» SOURCE TEXT:
Begin

Learning to Rank in Hybrid Search: Why LTR Matched RRF

istvan · Thursday, March 5 2026

search machine learning learning to rank hybrid search information retrieval

Context

I built an on-device hybrid search engine that combines BM25 and vector retrieval with Reciprocal Rank Fusion. Reranking metrics suggested a learned linear fusion model would outperform RRF, but end-to-end evaluation showed otherwise. This article explains why the model matched baseline behavior and what to improve next.

The Idea

Hybrid search fusion is a ranking problem. You have two scored lists, one from semantic search and one from keyword search, and you need to combine them. RRF uses a fixed formula: score each document as 1/(k + rank) across both result lists, sort by combined score, done. Not bad for a formula with one parameter. A convex combination uses a single alpha weight. Both are static: they don't adapt to the corpus.

End

» RECORDS SHOWN:
Begin

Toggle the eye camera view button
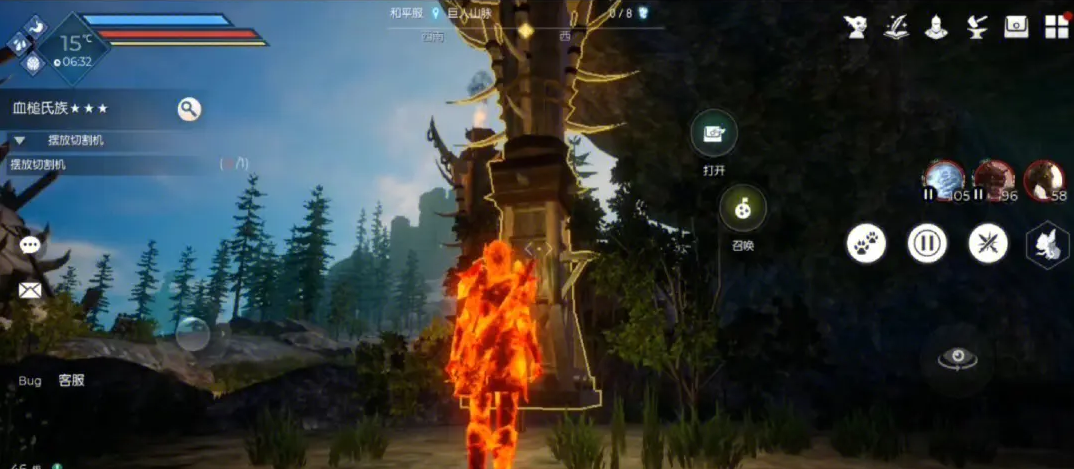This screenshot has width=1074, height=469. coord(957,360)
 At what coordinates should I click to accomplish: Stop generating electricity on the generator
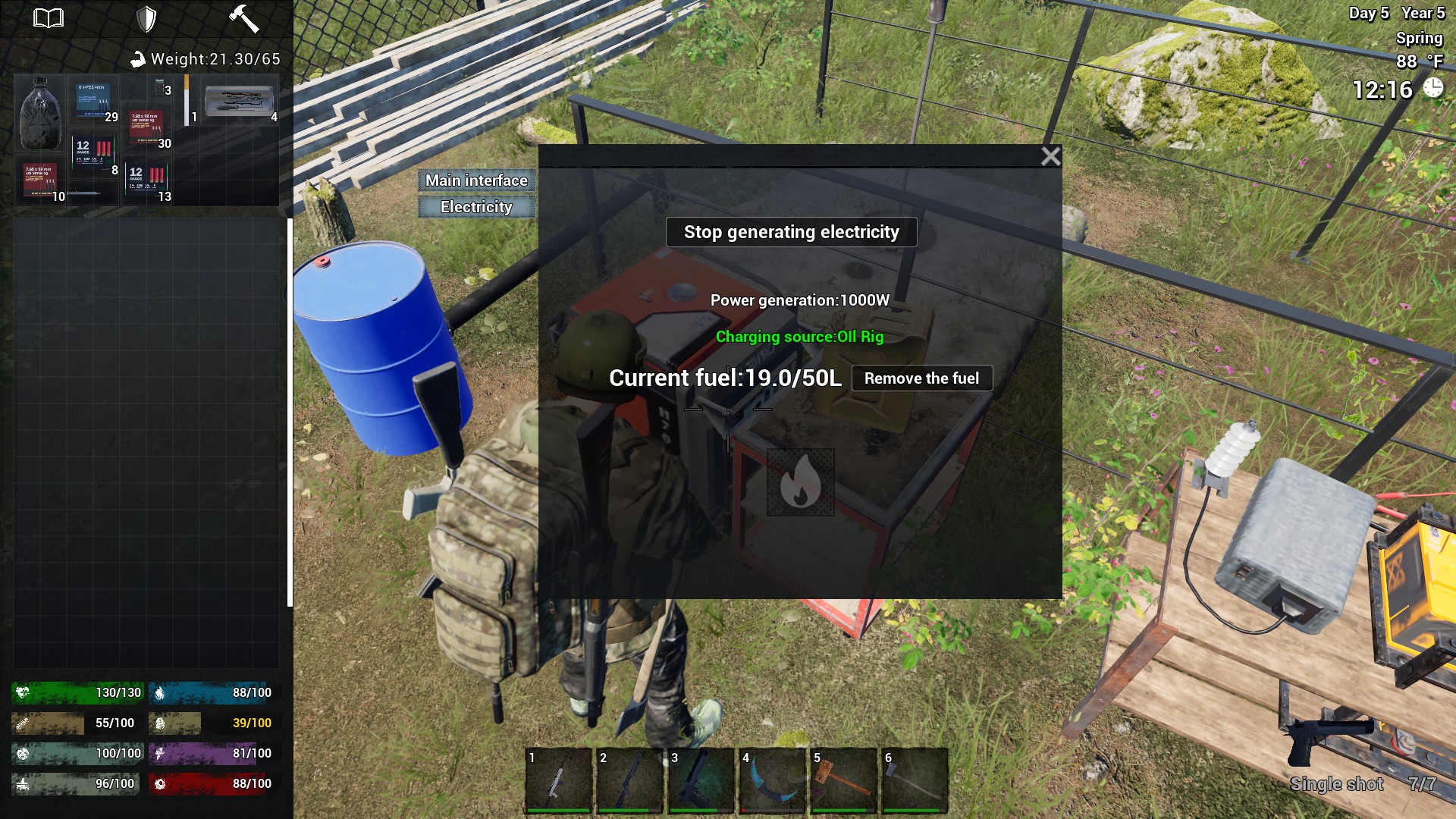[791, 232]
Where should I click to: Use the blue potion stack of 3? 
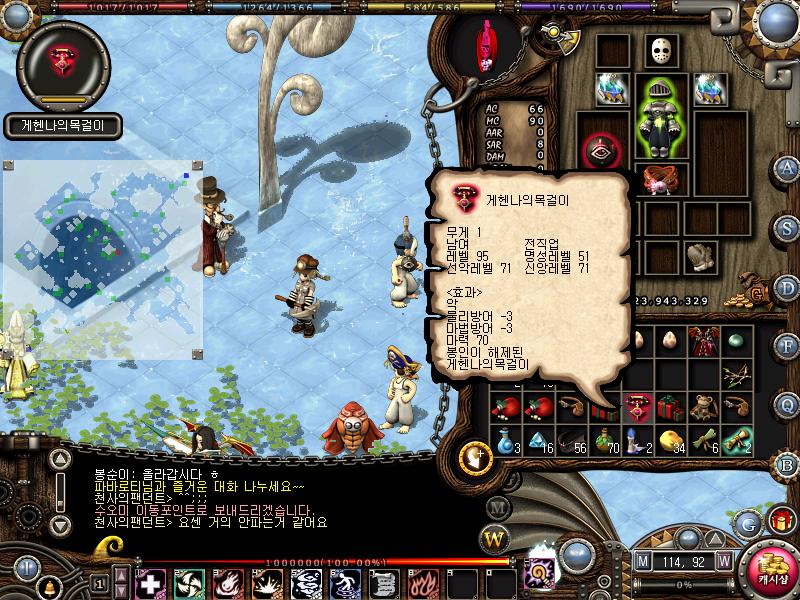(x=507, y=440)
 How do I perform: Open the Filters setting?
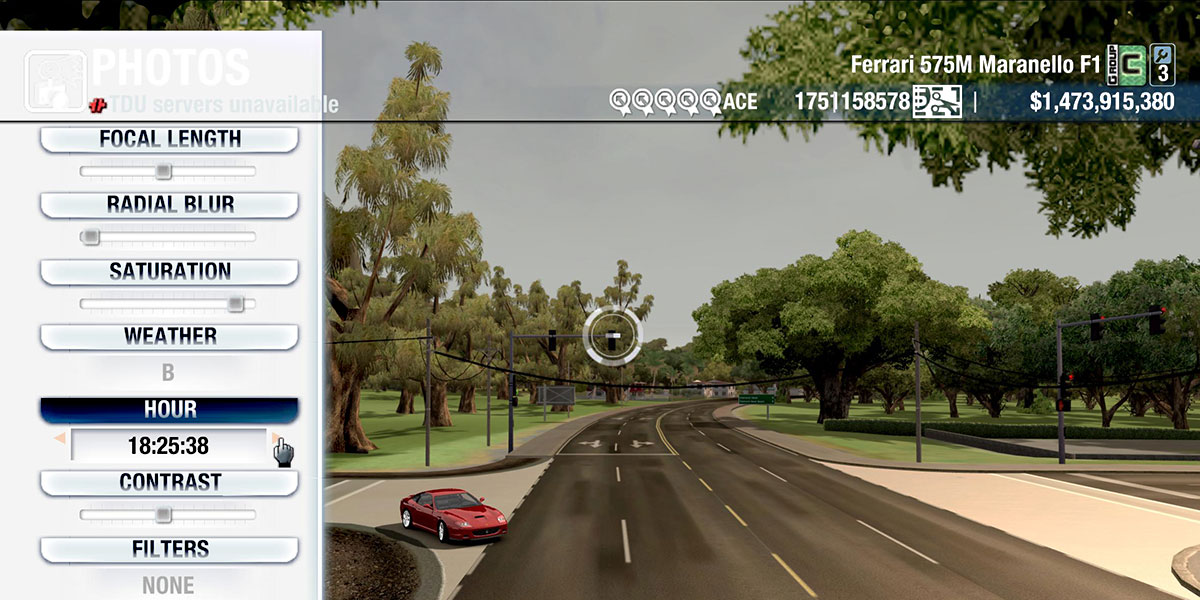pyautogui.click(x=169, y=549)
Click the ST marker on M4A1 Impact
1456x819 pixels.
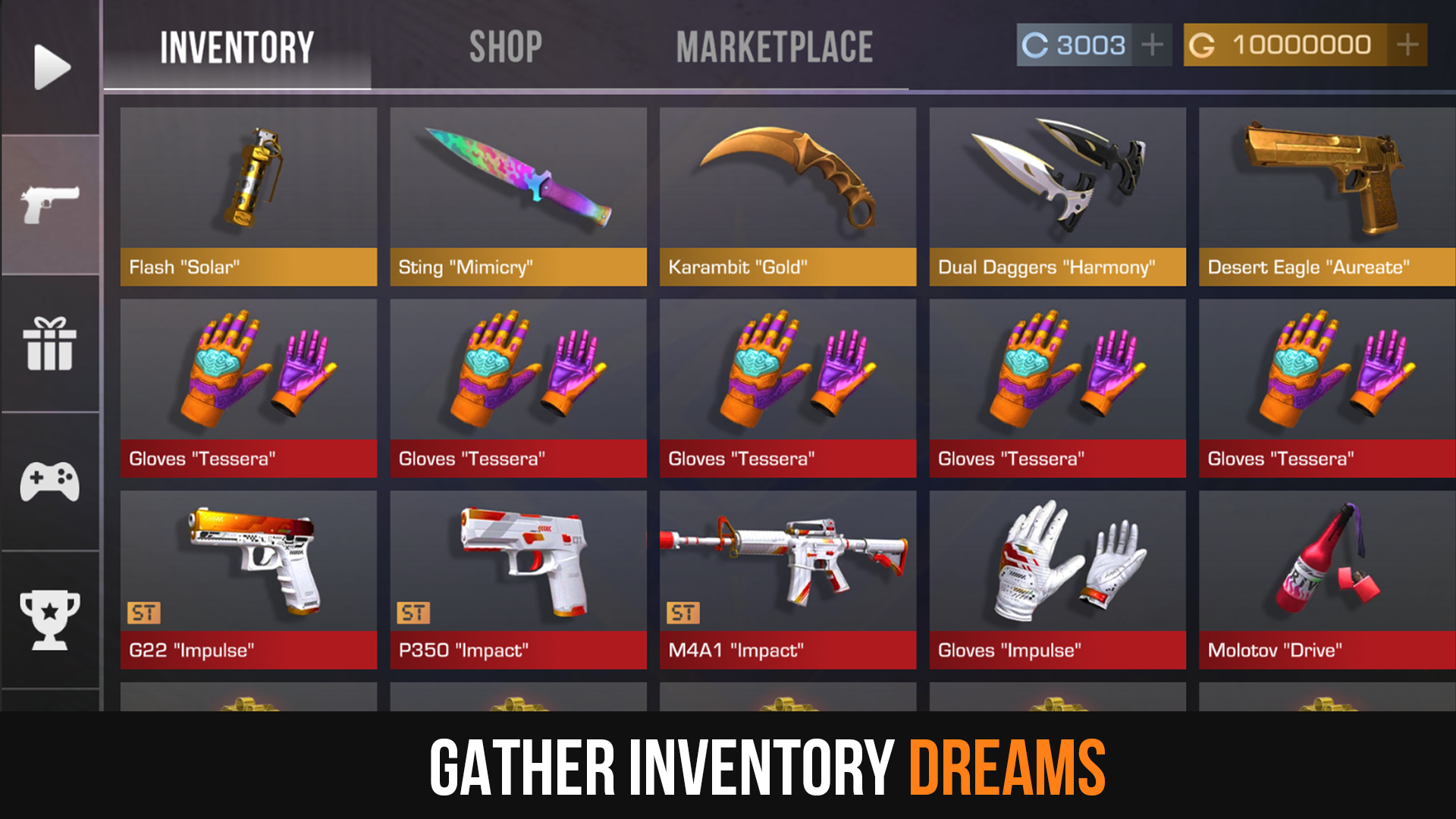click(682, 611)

End
Begin

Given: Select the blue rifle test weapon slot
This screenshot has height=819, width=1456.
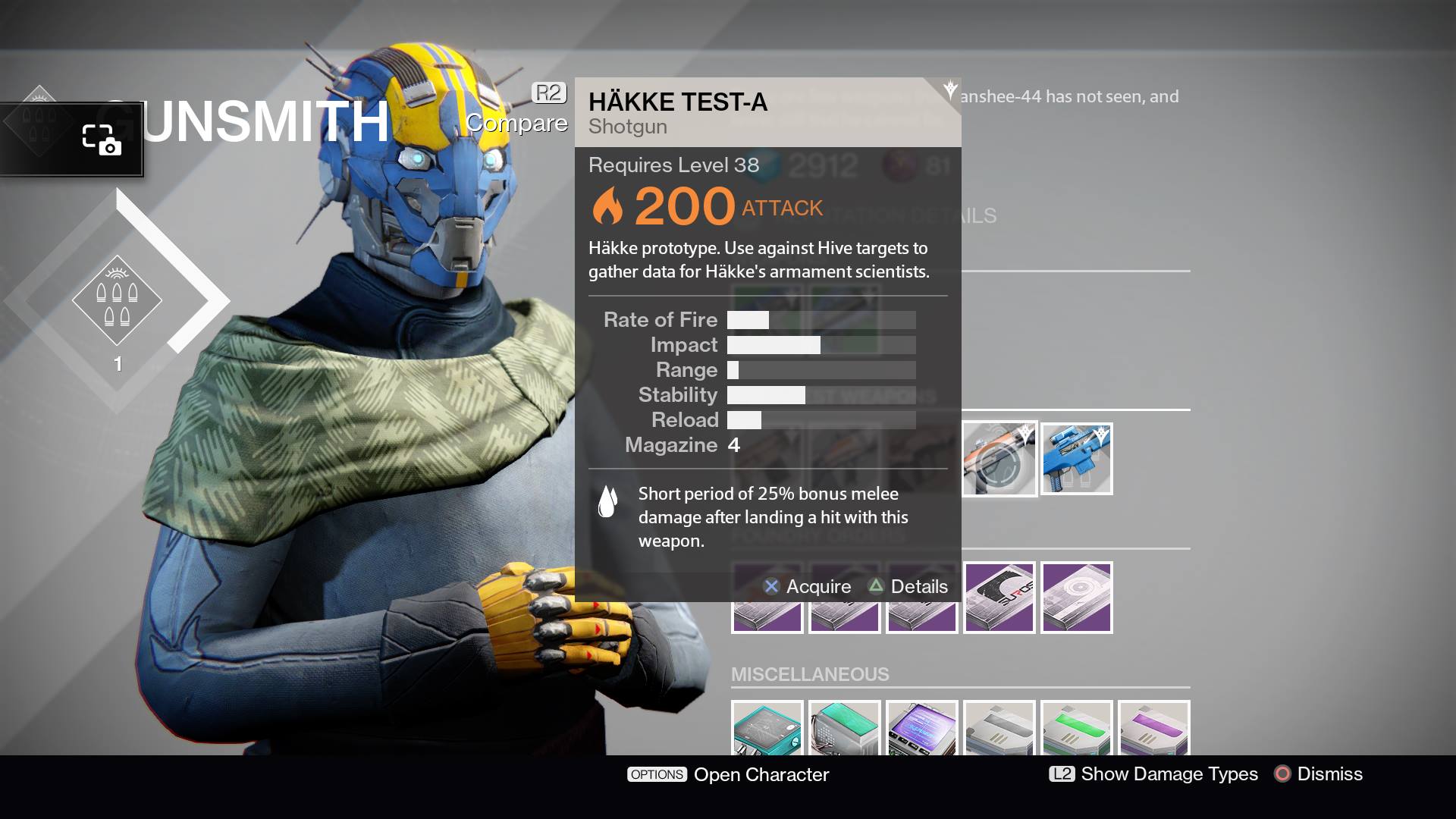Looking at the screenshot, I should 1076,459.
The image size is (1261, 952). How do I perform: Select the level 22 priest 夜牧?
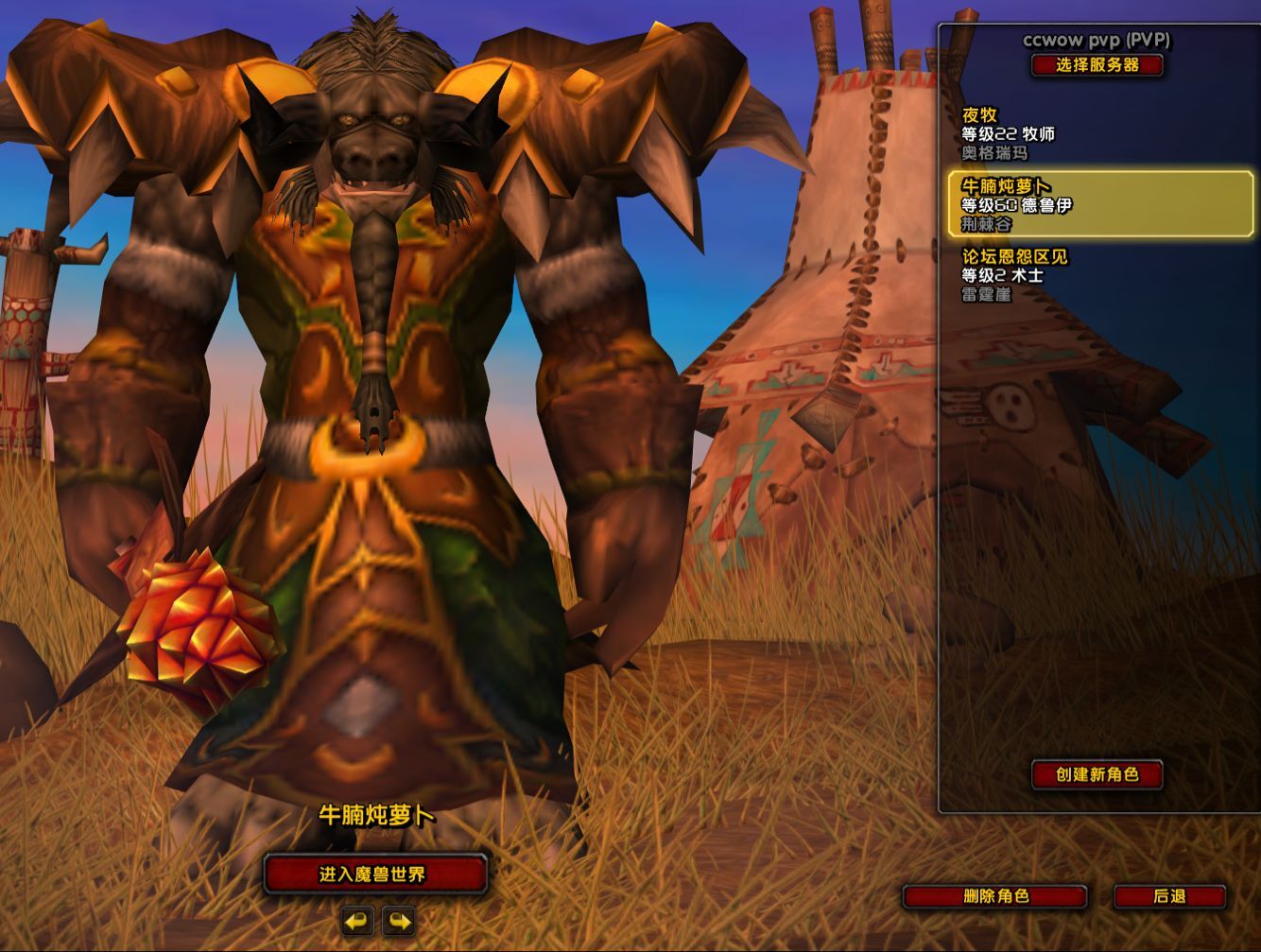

End

» EXERCISE INSTRUCTIONS: According to the article on hybrid search fusion above, how does Reciprocal Rank Fusion score each document?

» COMPLETE OUTPUT: It scores each document as 1/(k + rank) across both result lists.